O delegado pulou da cadeira estabanadamente. Derrubou, nesse ato meio que abrupto, a xícara do café que tomava. O escrivão se queimou com o cigarro ao retirar os óculos para assuntar melhor aquela coisa rara. Os demais que estavam perto, inclusive os policiais que acudiram ao caso, da mesma forma, arregalaram os olhos, incrédulos, intrigados, envergonhados e boquiabertos, por conta do que estavam vendo, ao vivo e a cores, obviamente extasiados e paralisados diante daquele corpinho magnamente escultural. O delegado, furioso, o semblante esbugalhado, por ter entornado o café quente em sua calça (justo naquele lugar) e nos papeis sobre a mesa, se extasiou num esgadanhar “brado-bradal-ruidoso” que certamente pode ser ouvido a quilômetros dos cornos da chefatura:

— Seu José Catingoso, desgraçado, imbecil, idiota, sem vergonha, que falta de respeito: por qual motivo está carregando a senhorita no colo? Ponha a no chão para que ande por sua conta e risco. E alguém me traga uma vestimenta decente para cobrir o constrangimento dessa criança...

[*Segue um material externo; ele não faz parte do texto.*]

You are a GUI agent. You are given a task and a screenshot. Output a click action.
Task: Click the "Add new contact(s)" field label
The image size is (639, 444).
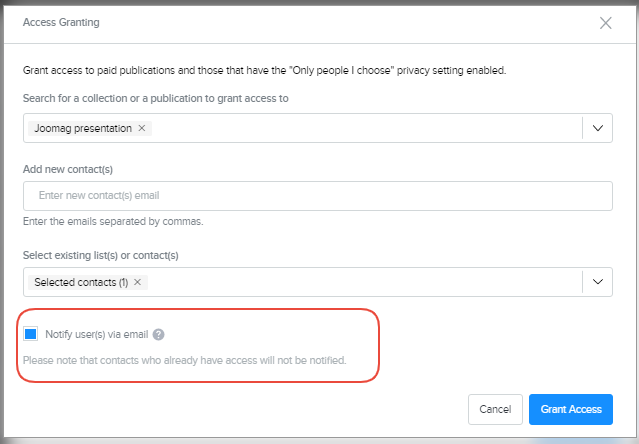coord(74,168)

— Doutor, me perdoa. Essa aqui foi a manequim modelo molestada e atacada pelo bêbado...
Tamanho e imexível se fez o delírio e a alacridade reinantes naquele recinto, que até aquele momento, ninguém percebera o improvável. A tal modelo manequim de fechar o comércio, a invejada por todos os homens, a que fora “abusada,’ pelo coitado do mané dipsômano, não passava de uma peça toda trabalhada em poliuretano.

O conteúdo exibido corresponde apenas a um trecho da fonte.